Please sign, date and return the enclosed copy of this Agreement to me to acknowledge your agreement with the above. In doing so, you acknowledge that you have had the opportunity to discuss this matter with and obtain advice and legal counsel from your own independent attorney, have had sufficient time to, and have carefully read and fully understand all the provisions of this Agreement, and are knowingly and voluntarily entering into this Agreement.

Thank you – and welcome to Quiksilver.

 

Very truly yours,

 

Carol E. Scherman

Executive Vice President, Global Human Resources

Enclosure

 

ACKNOWLEDGED AND AGREED:

 

 

Dated


EXHIBIT A


F O R M

QUIKSILVER, INC.

RESTRICTED STOCK UNIT AGREEMENT

(Employee Grant)

Participant:

Grant Date:

Number of Restricted

Stock Units Granted:

THIS RESTRICTED STOCK UNIT AGREEMENT (this “Agreement”) dated as of             , 201     (the “Grant Date”) is entered into by and between Quiksilver, Inc., a Delaware corporation (the “Corporation”), and the Participant specified above, pursuant to the Restricted Stock Unit Program under the Quiksilver, Inc. amended and restated 2000 Stock Incentive Plan (the “Plan”). Capitalized terms used herein and not otherwise defined in the attached Appendix or elsewhere herein shall have the meaning assigned to such terms in the Plan.

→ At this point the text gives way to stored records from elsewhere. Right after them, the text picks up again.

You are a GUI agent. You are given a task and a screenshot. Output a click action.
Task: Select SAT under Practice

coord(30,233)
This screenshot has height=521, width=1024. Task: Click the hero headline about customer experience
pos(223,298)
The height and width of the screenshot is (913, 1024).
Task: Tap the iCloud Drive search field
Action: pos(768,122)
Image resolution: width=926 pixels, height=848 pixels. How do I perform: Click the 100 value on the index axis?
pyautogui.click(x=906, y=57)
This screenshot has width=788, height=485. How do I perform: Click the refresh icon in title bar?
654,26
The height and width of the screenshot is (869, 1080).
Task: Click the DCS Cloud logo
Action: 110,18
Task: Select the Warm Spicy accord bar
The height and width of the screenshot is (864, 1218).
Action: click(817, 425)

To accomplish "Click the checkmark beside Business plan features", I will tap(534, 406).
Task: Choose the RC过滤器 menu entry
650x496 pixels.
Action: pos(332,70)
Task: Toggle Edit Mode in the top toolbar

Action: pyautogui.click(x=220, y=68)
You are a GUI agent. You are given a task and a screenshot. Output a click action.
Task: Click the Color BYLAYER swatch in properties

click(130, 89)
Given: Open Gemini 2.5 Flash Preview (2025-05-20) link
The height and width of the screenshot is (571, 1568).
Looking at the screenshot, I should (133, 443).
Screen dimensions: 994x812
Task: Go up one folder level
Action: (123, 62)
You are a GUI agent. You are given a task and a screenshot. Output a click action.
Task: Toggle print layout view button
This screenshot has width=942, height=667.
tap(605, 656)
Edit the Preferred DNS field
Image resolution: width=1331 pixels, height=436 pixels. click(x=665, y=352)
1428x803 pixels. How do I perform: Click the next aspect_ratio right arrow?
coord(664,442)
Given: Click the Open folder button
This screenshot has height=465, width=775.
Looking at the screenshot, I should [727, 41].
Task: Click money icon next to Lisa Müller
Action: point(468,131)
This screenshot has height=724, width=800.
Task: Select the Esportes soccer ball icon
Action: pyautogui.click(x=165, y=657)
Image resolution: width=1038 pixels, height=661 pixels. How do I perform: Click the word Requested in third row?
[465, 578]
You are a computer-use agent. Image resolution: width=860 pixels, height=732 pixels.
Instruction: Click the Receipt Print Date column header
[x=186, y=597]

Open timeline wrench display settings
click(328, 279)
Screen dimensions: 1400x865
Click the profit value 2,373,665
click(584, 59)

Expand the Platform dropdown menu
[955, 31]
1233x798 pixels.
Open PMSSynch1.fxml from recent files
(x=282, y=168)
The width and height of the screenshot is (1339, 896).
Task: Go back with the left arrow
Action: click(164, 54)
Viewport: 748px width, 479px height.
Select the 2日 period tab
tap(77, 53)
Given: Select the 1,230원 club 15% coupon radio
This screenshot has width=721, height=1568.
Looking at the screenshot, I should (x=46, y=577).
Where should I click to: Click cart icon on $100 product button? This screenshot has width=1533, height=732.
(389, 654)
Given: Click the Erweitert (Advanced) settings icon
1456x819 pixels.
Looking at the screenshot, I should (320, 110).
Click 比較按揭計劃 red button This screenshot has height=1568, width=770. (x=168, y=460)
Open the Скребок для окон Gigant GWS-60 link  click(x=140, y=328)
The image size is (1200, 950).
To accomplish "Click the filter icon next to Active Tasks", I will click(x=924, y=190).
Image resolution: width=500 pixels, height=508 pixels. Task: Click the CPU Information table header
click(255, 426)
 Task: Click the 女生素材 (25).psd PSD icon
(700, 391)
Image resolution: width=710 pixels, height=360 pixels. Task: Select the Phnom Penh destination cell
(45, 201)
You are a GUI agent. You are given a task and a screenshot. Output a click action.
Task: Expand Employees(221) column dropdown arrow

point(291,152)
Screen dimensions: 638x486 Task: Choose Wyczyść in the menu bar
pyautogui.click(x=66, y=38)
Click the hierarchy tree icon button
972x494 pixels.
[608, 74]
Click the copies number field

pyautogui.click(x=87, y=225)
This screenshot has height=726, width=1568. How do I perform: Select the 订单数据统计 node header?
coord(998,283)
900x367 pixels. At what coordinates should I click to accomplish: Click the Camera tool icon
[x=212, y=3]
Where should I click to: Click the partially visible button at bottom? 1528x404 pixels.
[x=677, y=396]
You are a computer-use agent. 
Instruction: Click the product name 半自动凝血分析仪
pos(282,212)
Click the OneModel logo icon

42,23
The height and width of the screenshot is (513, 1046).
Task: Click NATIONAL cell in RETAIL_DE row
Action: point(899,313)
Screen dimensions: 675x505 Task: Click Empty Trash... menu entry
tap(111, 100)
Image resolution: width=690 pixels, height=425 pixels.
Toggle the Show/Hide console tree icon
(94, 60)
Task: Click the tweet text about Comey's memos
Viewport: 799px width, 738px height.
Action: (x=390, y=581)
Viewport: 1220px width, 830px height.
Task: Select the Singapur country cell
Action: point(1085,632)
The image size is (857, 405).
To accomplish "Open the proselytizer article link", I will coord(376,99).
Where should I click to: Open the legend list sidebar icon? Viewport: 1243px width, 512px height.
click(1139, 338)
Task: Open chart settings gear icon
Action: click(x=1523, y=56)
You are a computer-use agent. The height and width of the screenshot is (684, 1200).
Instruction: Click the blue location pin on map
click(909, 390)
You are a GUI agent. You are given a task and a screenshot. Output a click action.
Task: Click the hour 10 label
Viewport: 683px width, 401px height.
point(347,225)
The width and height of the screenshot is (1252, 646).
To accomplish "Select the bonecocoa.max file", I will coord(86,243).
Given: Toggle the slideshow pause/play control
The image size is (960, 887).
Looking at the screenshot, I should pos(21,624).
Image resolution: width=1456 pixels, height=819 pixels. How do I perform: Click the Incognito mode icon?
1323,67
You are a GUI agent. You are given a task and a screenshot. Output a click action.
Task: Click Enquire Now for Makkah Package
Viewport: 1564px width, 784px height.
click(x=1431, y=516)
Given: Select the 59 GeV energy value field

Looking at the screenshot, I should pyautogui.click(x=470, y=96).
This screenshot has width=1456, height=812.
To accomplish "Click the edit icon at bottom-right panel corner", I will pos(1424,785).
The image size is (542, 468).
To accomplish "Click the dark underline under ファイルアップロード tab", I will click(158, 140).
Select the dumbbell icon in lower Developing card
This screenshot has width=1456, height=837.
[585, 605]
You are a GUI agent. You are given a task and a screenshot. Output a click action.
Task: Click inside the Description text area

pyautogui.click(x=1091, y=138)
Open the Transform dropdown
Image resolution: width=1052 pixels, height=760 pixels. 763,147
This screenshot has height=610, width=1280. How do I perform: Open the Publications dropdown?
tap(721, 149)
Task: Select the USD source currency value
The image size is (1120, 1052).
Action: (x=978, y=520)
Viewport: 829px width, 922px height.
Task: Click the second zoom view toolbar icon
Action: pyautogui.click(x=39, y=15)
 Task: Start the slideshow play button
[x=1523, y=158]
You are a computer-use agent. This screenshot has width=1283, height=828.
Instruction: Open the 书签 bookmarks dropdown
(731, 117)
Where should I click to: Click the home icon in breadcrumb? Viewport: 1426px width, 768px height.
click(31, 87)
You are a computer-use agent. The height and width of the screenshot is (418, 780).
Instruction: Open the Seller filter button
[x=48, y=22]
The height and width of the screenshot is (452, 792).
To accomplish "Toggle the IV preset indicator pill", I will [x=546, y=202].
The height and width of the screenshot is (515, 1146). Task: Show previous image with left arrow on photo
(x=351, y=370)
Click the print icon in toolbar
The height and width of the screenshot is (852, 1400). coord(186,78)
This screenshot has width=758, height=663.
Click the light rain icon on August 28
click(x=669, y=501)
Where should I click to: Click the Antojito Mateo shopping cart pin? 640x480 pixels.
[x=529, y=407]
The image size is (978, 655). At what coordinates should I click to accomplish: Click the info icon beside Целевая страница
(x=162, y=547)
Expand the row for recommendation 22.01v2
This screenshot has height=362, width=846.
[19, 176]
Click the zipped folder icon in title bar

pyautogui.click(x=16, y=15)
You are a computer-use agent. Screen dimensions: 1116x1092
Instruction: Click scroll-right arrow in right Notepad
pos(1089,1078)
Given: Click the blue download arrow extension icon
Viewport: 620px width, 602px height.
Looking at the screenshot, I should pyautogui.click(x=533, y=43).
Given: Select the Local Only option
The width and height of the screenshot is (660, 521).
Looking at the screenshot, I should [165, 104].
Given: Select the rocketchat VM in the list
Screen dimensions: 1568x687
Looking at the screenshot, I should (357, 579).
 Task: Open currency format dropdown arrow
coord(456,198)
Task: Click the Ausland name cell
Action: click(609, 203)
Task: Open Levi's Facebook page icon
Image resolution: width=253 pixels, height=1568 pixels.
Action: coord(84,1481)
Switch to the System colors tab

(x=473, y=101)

NOW, THEREFORE, in consideration of services rendered and to be rendered by the Participant, and the mutual promises made herein and the mutual benefits to be derived therefrom, the parties agree as follows:

1. Grant. Subject to the terms of this Agreement, the Corporation hereby grants to the Participant an aggregate of             stock units (the “Restricted Stock Units”). As used herein, the term “restricted stock unit” shall mean a non-voting unit of measurement which is deemed for bookkeeping purposes to be equivalent to one outstanding share of the Corporation’s Common Stock solely for purposes of the Plan and this Agreement.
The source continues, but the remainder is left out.